++++ MATERIAL PROVIDED
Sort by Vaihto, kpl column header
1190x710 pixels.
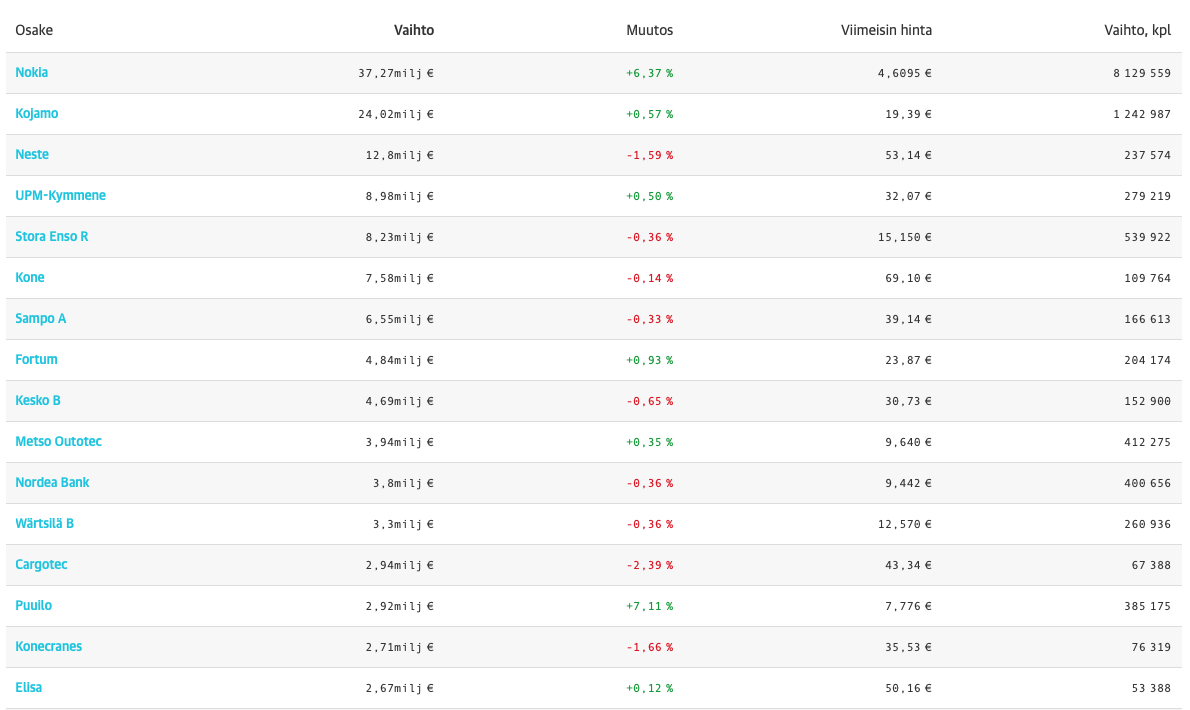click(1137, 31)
++++++++
++++ MATERIAL PROVIDED
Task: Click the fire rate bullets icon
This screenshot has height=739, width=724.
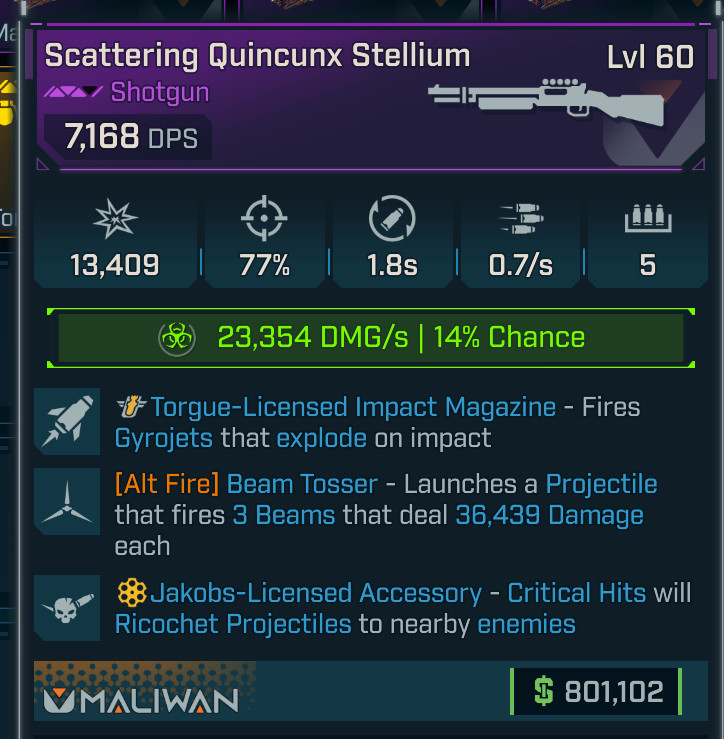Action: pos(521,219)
++++++++
++++ MATERIAL PROVIDED
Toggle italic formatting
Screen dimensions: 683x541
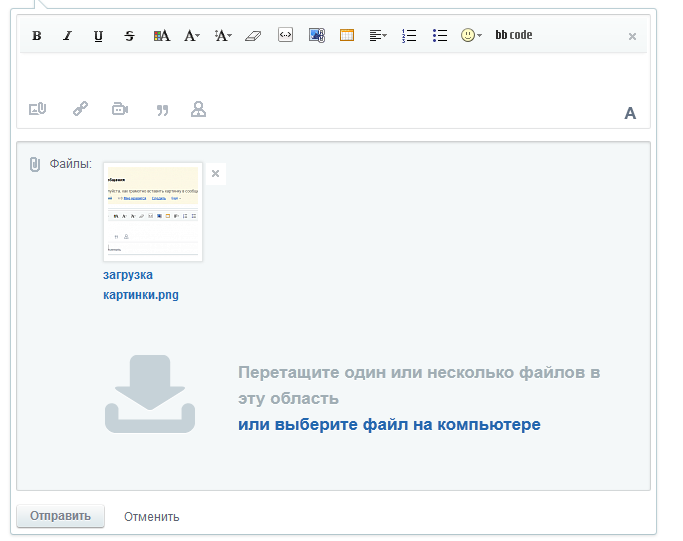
++++++++
In the listing above, find the line with "Toggle italic formatting" and the line with "Screen dimensions: 683x541". Output those two lines and every line between them, exactly as written.

# [TASK OUTPUT]
Toggle italic formatting
Screen dimensions: 683x541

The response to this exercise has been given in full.